== Problem details ==
Print every record below exactly, minus the pictures.

# # # # #

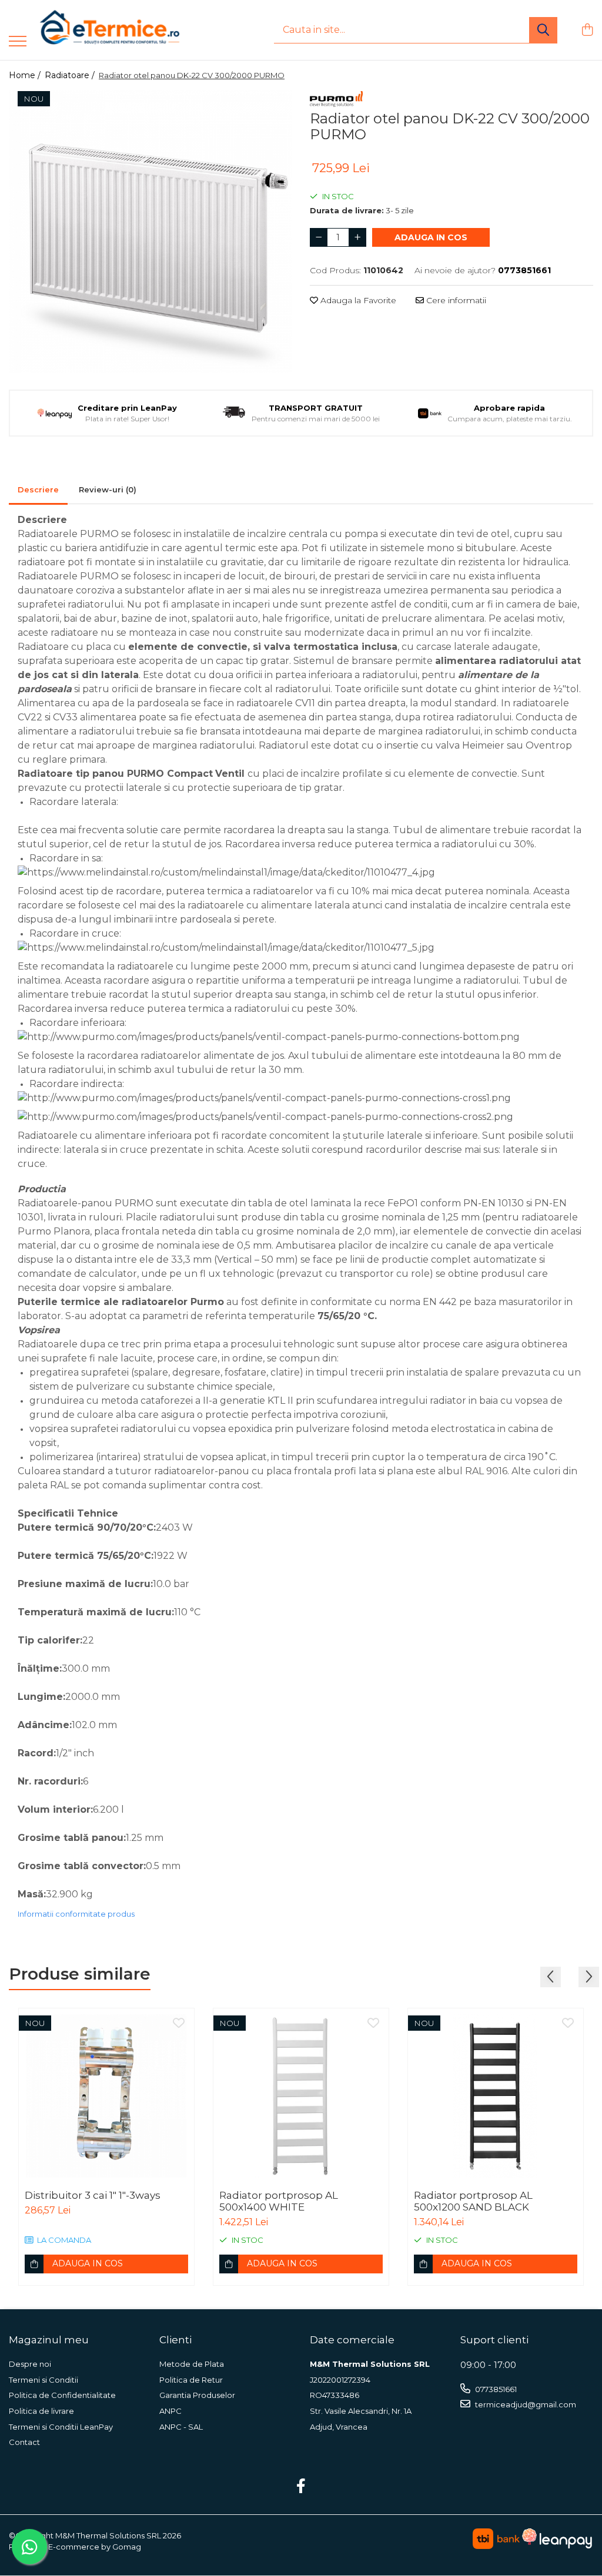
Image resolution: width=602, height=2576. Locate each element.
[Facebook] (301, 2486)
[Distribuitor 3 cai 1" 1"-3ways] (106, 2096)
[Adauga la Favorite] (178, 2023)
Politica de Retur (191, 2379)
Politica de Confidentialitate (62, 2395)
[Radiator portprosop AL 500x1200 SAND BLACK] (495, 2096)
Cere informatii (455, 300)
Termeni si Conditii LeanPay (61, 2426)
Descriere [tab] (38, 489)
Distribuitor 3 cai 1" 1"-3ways (92, 2195)
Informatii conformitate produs (76, 1913)
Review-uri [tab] (107, 489)
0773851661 (495, 2389)
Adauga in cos (430, 237)
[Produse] (17, 42)
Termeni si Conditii (43, 2379)
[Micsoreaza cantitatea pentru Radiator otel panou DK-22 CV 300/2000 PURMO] (318, 237)
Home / (26, 75)
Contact (24, 2442)
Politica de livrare (41, 2411)
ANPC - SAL (181, 2426)
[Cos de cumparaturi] (587, 30)
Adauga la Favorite (357, 300)
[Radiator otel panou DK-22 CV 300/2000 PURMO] (150, 231)
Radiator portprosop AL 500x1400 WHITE (278, 2201)
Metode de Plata (191, 2364)
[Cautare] (543, 30)
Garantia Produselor (197, 2395)
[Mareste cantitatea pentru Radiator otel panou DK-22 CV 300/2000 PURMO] (357, 237)
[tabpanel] (150, 231)
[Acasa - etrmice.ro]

# # # # #

== Result of this task ==
Image resolution: width=602, height=2576. Locate each element.
[Facebook] (301, 2486)
[Distribuitor 3 cai 1" 1"-3ways] (106, 2096)
[Adauga la Favorite] (178, 2023)
Politica de Retur (191, 2379)
Politica de Confidentialitate (62, 2395)
[Radiator portprosop AL 500x1200 SAND BLACK] (495, 2096)
Cere informatii (455, 300)
Termeni si Conditii LeanPay (61, 2426)
Descriere [tab] (38, 489)
Distribuitor 3 cai 1" 1"-3ways (92, 2195)
Informatii conformitate produs (76, 1913)
Review-uri [tab] (107, 489)
0773851661 (495, 2389)
Adauga in cos (430, 237)
[Produse] (17, 42)
Termeni si Conditii (43, 2379)
[Micsoreaza cantitatea pentru Radiator otel panou DK-22 CV 300/2000 PURMO] (318, 237)
Home / (26, 75)
Contact (24, 2442)
Politica de livrare (41, 2411)
ANPC - SAL (181, 2426)
[Cos de cumparaturi] (587, 30)
Adauga la Favorite (357, 300)
[Radiator otel panou DK-22 CV 300/2000 PURMO] (150, 231)
Radiator portprosop AL 500x1400 WHITE (278, 2201)
Metode de Plata (191, 2364)
[Cautare] (543, 30)
Garantia Produselor (197, 2395)
[Mareste cantitatea pentru Radiator otel panou DK-22 CV 300/2000 PURMO] (357, 237)
[tabpanel] (150, 231)
[Acasa - etrmice.ro]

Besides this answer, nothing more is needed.